In Japan since 2009 a FIT required utilities to buy surplus solar power produced domestically at up to JPY 48/kWh. This was extended to hydro, wind and geothermal power at JPY 17-20/kWh, compared with JPY 5-7 for base-load power. In mid-2012 the general FIT was increased to JPY 42 /kWh for solar-generated electricity, double the tariff offered in Germany and more than three times that paid in China. The level was reduced in April 2014 to JPY 37/kWh residential and JPY 32/kWh for systems over 10 kW. Wind power FIT was JPY 22 /kWh for onshore units above 20 kW, JPY 36 for offshore wind and JPY 55 for smaller units.

In China the Global Wind Energy Council acknowledges "the fact that wind is heavily subsidised". This is under a variety of complex measures focused on capacity rather than output, and correlates with a low average capacity factor of 16% over 2006-07, partly due to grid constraints. China's 2006 Renewable Energy Law sets out a subsidized electricity tariff structure (though no FIT), a compulsory grid connection mandate for renewable energy projects, and a rule that requires utilities to purchase all the renewable electricity produced in their service area. In addition, carbon credits awarded under the UN Clean Development Mechanism (CDM) enable foreign investors in Chinese wind projects to sell carbon credits outside the country, this being essential to project viability. From 2016 the National Development and Reform Commission (NDRC) cut wind tariffs by CNY 0.02 to 0.03 /kWh.

Solar power has enjoyed substantial incentives in China since 2009, and in 2011 the national FIT was CNY 1.15 per kWh (18 US cents), but in 2012 this was reduced to CNY 0.55 (8.7 US cents). From 2016 the NDRC cut solar tariffs by CNY 0.02 /kWh (and more inland). Late in 2012 subsidies for solar power were boosted by CNY 7 billion ($1.1 billion) to a total of CNY 13 billion. The subsidies are to allow support of 5.2 GWe of domestic solar energy production.


Australia's Mandatory Renewable Energy Target (RET or MRET) has since 2001 required retailers each to buy a certain proportion of the electricity they supply from non-hydro renewable sources at whatever price they can, or incur a penalty by paying a shortfall charge. The original 10% target or 9500 GWh by 2010 was increased in 2009 to 20% by 2020, then in 2015 the Large-scale Renewable Energy Target (LRET) went to 23.5% or 33,000 GWh, representing a major increase from non-hydro sources. The shortfall charge goes up from 4 cents to 6.5 c/kWh. The obligation is tradeable. The cost is borne by ratepayers.
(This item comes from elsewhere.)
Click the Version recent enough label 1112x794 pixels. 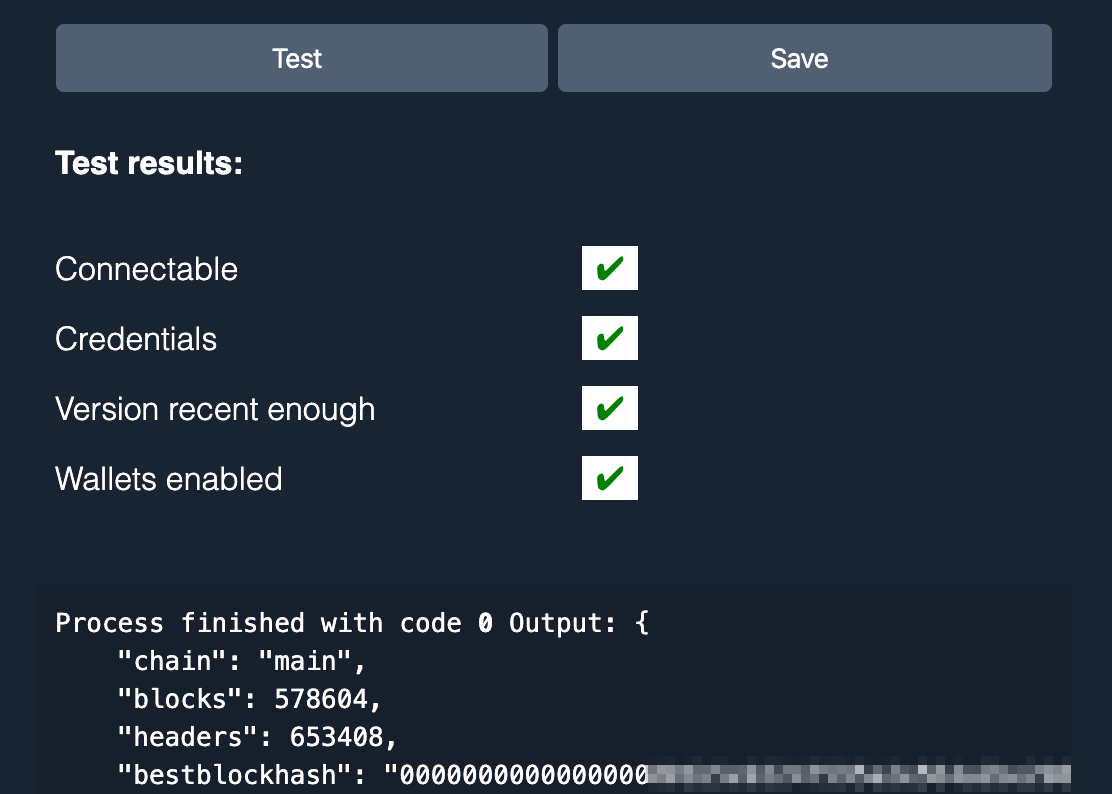coord(215,409)
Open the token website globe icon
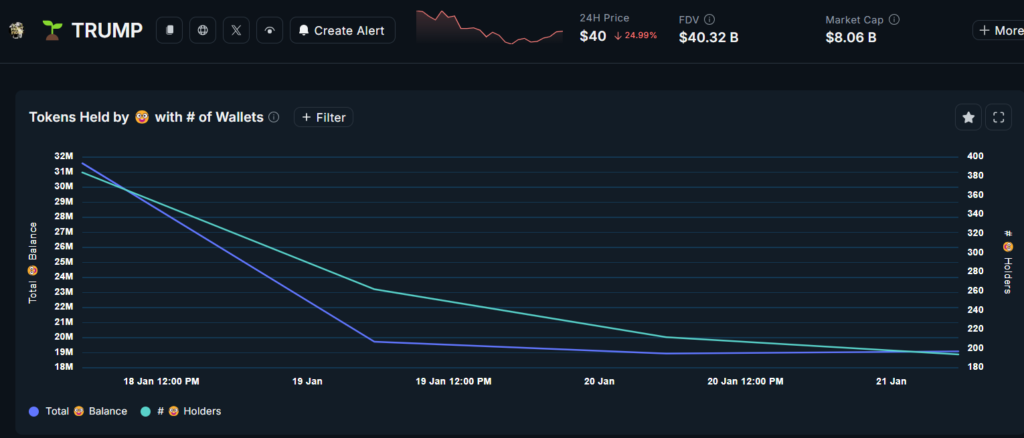 [204, 30]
In 2013-14 subsidies were estimated at 4.2 c/kWh for wind and 41 c/kWh for solar, the latter being both for RET and FITs to householders. The total for renewables that year was $2.8 billion. It was estimated that the RET added about 3% to the typical household or small business electricity bill, and almost 9% for large business (over 5 GWh/yr), and state-based FITs add significantly to this.

Government-commissioned modelling suggested that the net overall power cost to consumers would be 0.5 c/kWh to 2015 and then 0.77 c/kWh to 2020. A 2011 study by Carbon Market Economics found that each tonne of CO2 emissions eliminated through the use of renewable energy plants commissioned by the end of 2010 cost $76 in subsidies, more than three times the proposed carbon price of $23 a tonne.

FITs are on a state basis. Those Victorian and NSW householders who were first to set up solar PV behind the meter sell power to the grid at 60 c/kWh, compared with about 8 c/kWh for coal-fired power delivered to the city. More recent connections have a FIT of 5 c/kWh.

Indirect subsidies

Some fuel types benefit from indirect subsidies by virtue of their ability to legally discharge waste products into the environment. Fossil fuels receive indirect subsidies, which may be quantified as external costs – see information paper on Externalities of Electricity Generation.